WHAT THE TASK REQUIRES:
Quote exactly the lines from the one with "This screenshot has width=1130, height=650." to the end of the data, both included; omit the pictures.

━━━ EXCERPTED RECORDS ━━━

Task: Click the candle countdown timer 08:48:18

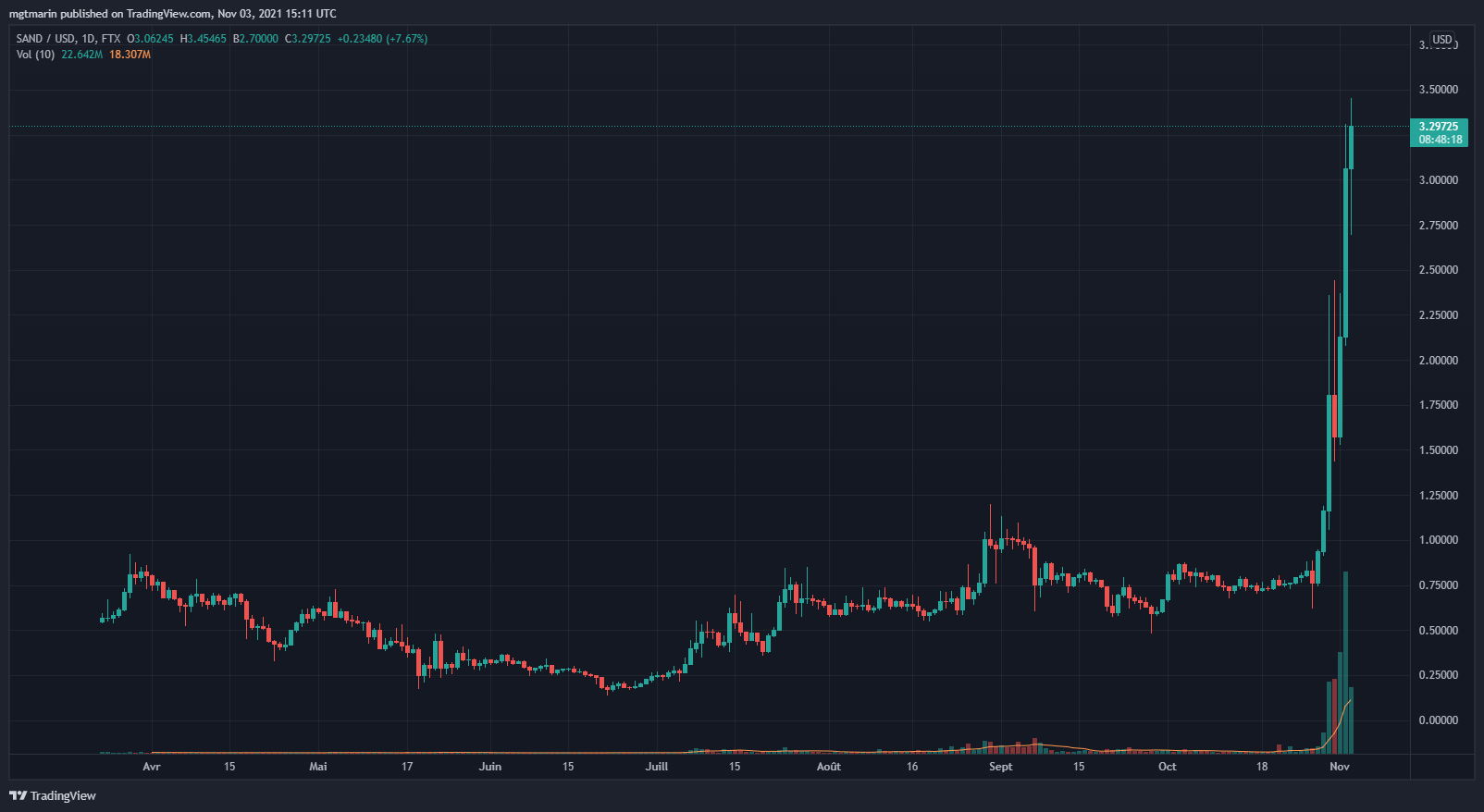Action: 1440,140
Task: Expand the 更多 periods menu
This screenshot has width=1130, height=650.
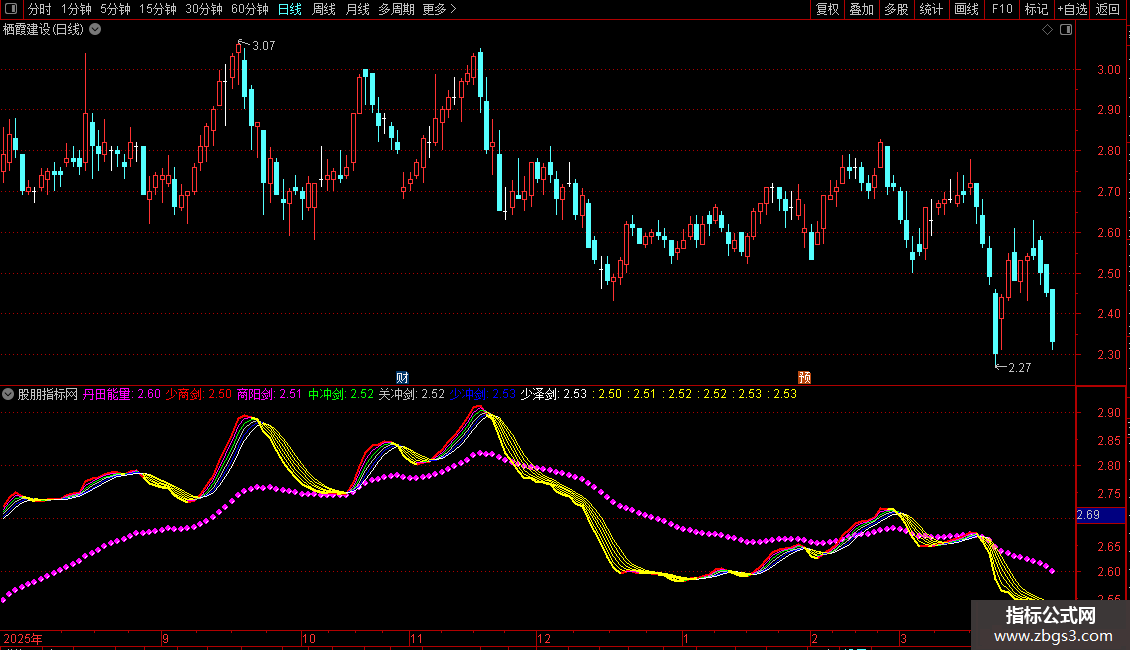Action: (439, 10)
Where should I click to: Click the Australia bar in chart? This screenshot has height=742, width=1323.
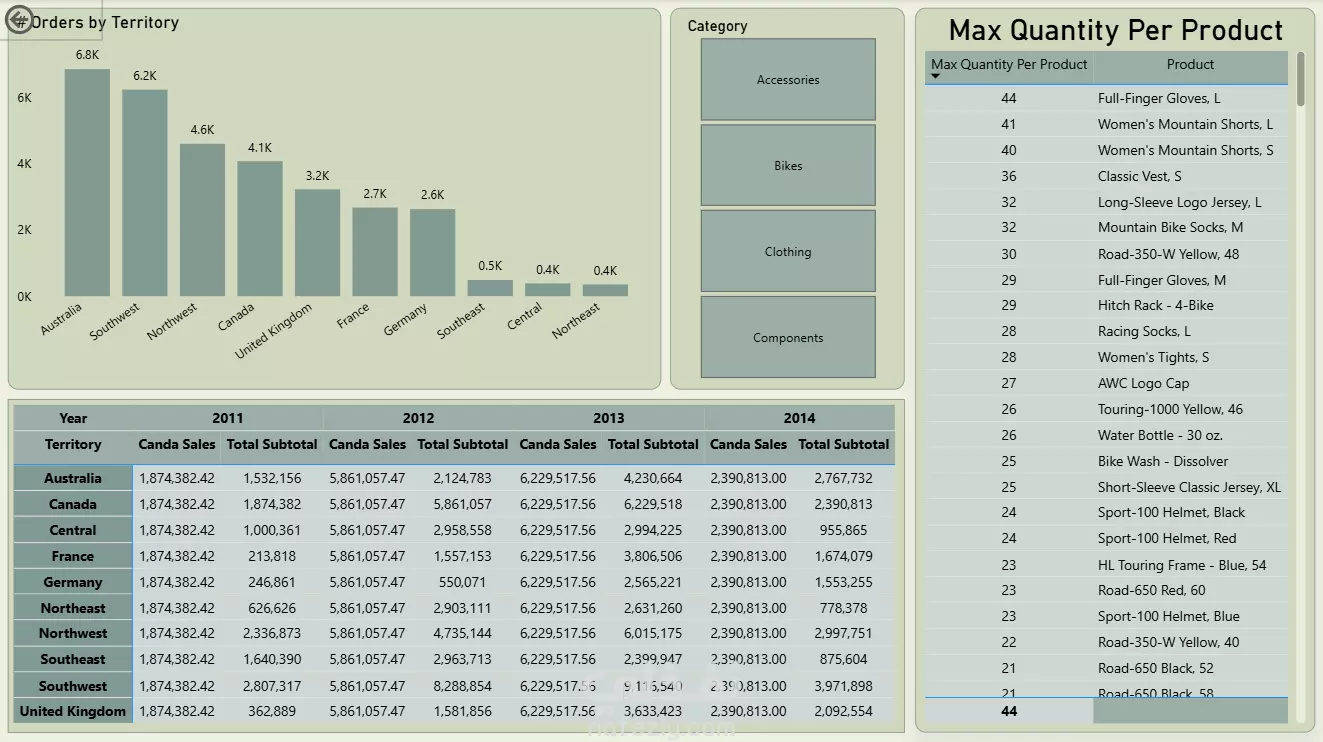tap(87, 183)
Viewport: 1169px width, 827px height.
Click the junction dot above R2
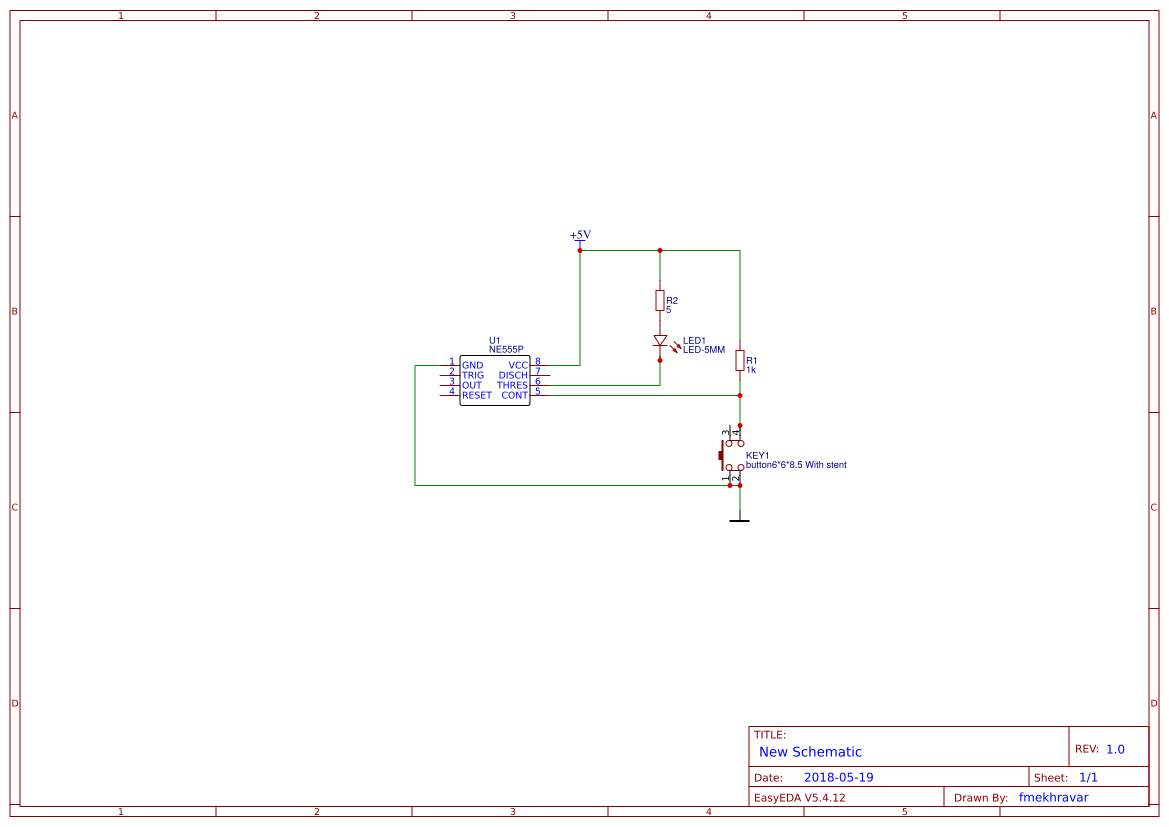coord(659,251)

━━━

YOUR SOLUTION:
This screenshot has width=1130, height=650.
Action: (439, 10)
Where should I click to: Click the Australia bar in chart? This screenshot has height=742, width=1323.
tap(87, 183)
Viewport: 1169px width, 827px height.
Click the junction dot above R2
coord(659,251)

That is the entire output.